Once the IoT device vulnerabilities are fixed, we need to focus on the Firmware/Software/Cloud component, including firmware, mobile app, and the cloud dashboard. The firmware component runs inside the device and controls various components of the device, the mobile app to configure and control the devices and the cloud dashboard for storage and visualization. Some of the vulnerabilities inside the firmware include the ability to modify the firmware, filesystem extraction through the firmware, hardcoded sensitive values in the firmware such as keys, passwords and so on. The vulnerabilities of mobile apps could be the easy reverse-engineering of the app, insecure authentication, easy dumping of mobile app source code, usage of insecure SDKs etc. Finally, for the cloud side web application, some of the vulnerabilities could be insecure authentication and authorization, sensitive data leakage, client-side injection, etc.

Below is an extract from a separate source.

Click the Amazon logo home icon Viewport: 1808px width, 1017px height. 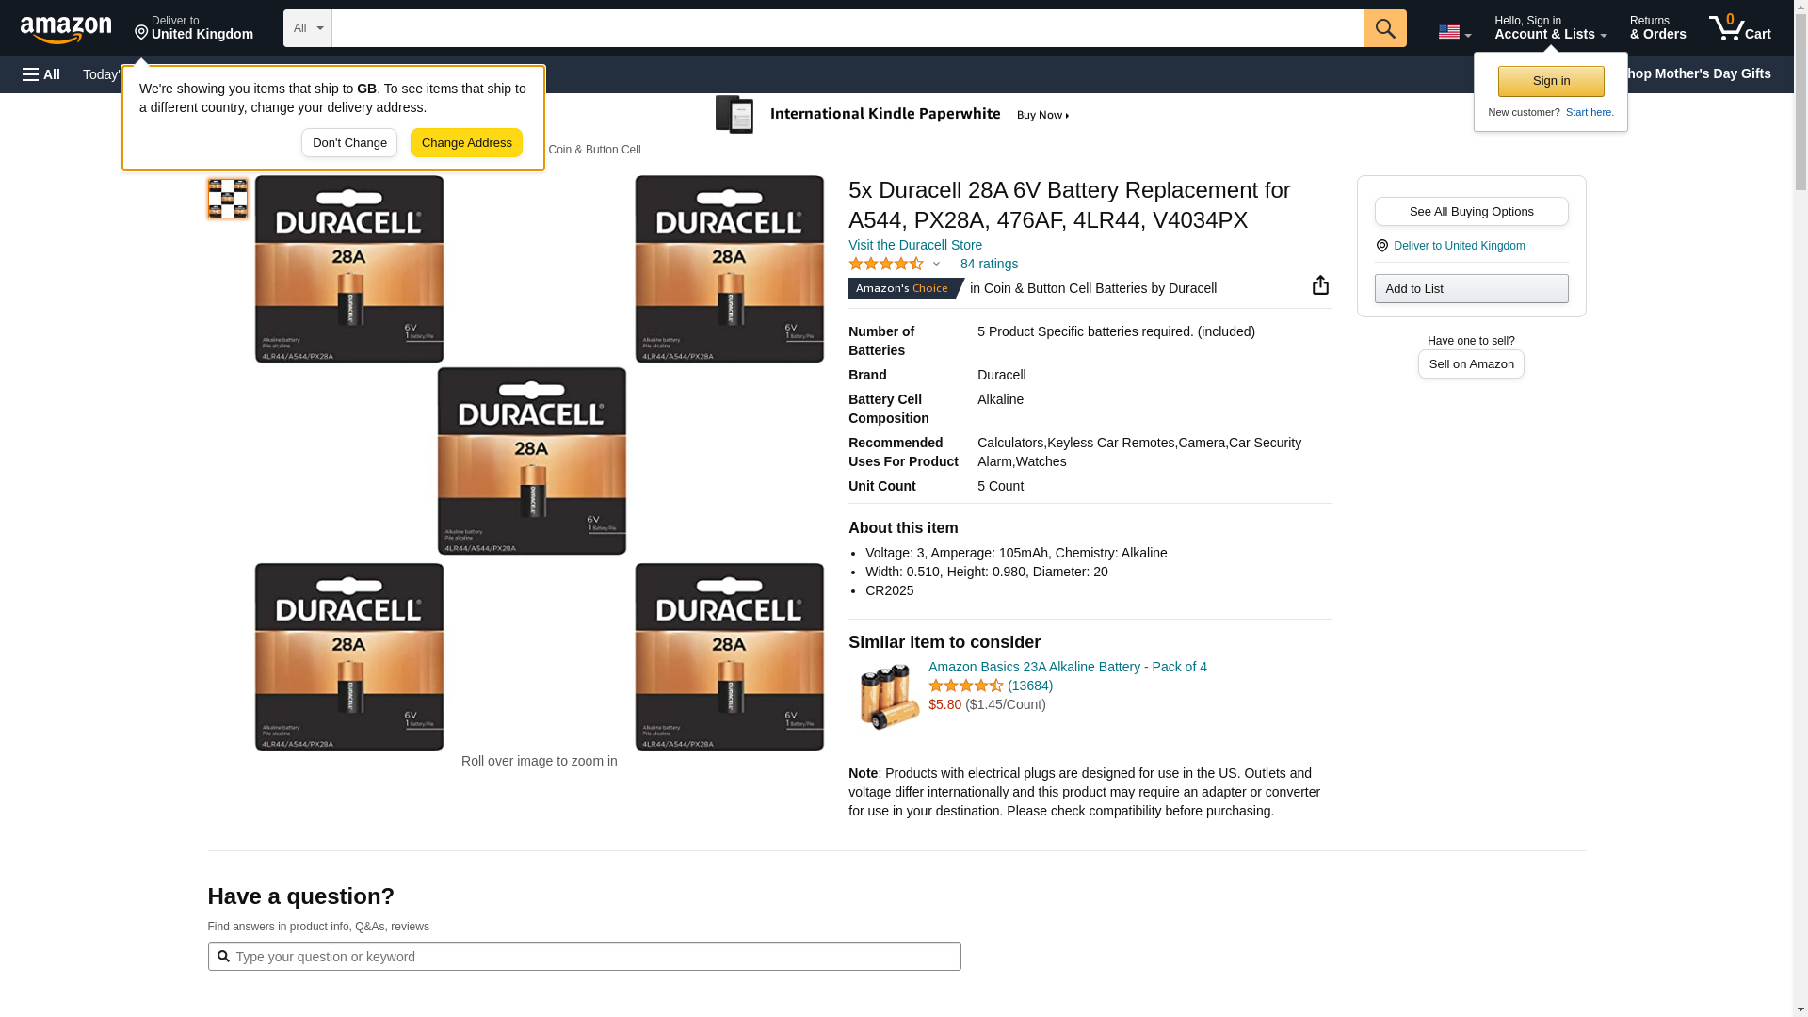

Last but not least, the most important component of any IoT device is the way it forwards the packets to the server/cloud, i.e., the radio communication. There are a lot of communication protocols available in the market for IoT devices. To recall a few protocols, we remember WPAN protocols such as Bluetooth Low Energy (BLE), Zigbee, WLAN protocols such as WiFi, and the LPWAN protocols such as LoRa NB-IOT, RPMA, Sigfox etc. The most common type of vulnerabilities these radio communication faces are replay based attacks, man in the middle (MITM) attacks, extraction of sensitive information from radio packets, jamming based attacks etc.
A developer should assess and check for the chance of exploitation of various components of an IoT device to make the device more secure from these vulnerabilities.
Every IoT device user can take up some precautions to improve IoT security. Doing some small things can make our devices safe and prevent us from getting exposed to attacks. Some thumb rules to follow to avoid exploitation are a) Always say no to default usernames and passwords and immediately change the default password after initial usage of any IoT Device. b) Regularly install security updates and always use the latest firmware, as it will safeguard your device from existing vulnerabilities. c) Never connect to open networks, especially avoid connecting your device to unfamiliar wireless networks that are not password protected. d) Always resist buying from unknown sources, and it’s always better to turn off your devices when not in use.
The IoT may enhance our convenience and simplify our living. Still, it is our role and responsibility to be aware of the potential risks and the consequences. So, security becomes a significant entity for any IoT device connected over the Internet. It becomes crucial for us to enhance or extend security for our IoT devices to mitigate future attacks.